Karibu to jeden z symboli Kanady - jego wizerunek znajduje się na monecie 25-centowej. Jeśli jednak sprawdzą się prognozy ekologów, niedługo zwierzę będzie można oglądać już tylko na monecie. Z obecnych szacunków wynika, że w Kanadzie pozostało tylko 32 tys. osobników należących do tego gatunku.

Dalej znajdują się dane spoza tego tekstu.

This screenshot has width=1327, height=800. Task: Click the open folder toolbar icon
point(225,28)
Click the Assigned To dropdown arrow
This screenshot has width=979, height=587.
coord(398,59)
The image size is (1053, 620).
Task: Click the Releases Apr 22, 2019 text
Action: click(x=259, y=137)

Od 2002 r. karibu są na liście gatunków zagrożonych, co - jak podkreślała telewizja CBC News - oznacza, że od kilku lat rząd powinien mieć strategię odbudowania populacji karibu.
Tej strategii przez wiele lat nie było, więc kilka organizacji działających na rzecz ochrony środowiska skierowało sprawę do sądu, przez co w zeszłym roku rząd był zmuszony przygotować plan zwiększenia stad kanadyjskich reniferów. Plan jest jednak tak kontrowersyjny, że obrońcy zwierząt postanowili znów bronić zwierząt w sądzie - podała CBC News. Rząd postanowił bowiem, że aby chronić stada karibu, należy zmniejszyć populację wilków, czyli zezwolić na ich odstrzał.
W związku z kontrowersyjnym planem rządu Ecojustice skierowała sprawę do sądu federalnego przeciwko ministrowi ochrony środowiska Peterowi Kentowi. "Minister jest zobowiązany na podstawie prawa o gatunkach zagrożonych do ochrony tych gatunków i umożliwienia im przeżycia oraz odtworzenia populacji" - czytamy w oświadczeniu Ecojustice. Organizacja podkreśliła też, że lasy w północnej Kanadzie nie tylko są naturalnym środowiskiem życia karibu, lecz są ważne również ze względu na zdolność absorpcji dwutlenku węgla i rolę swoistego filtra wody. Z opublikowanej niedawno pracy uczonych badających kanadyjskie lasy wynika, że na skutek ocieplenia klimatu lasy te wymierają. Ma to znaczenie nie tylko dla karibu, ale i przemysłu drzewnego, który w dłuższej perspektywie będzie miał problem z utrzymaniem możliwości produkcyjnych.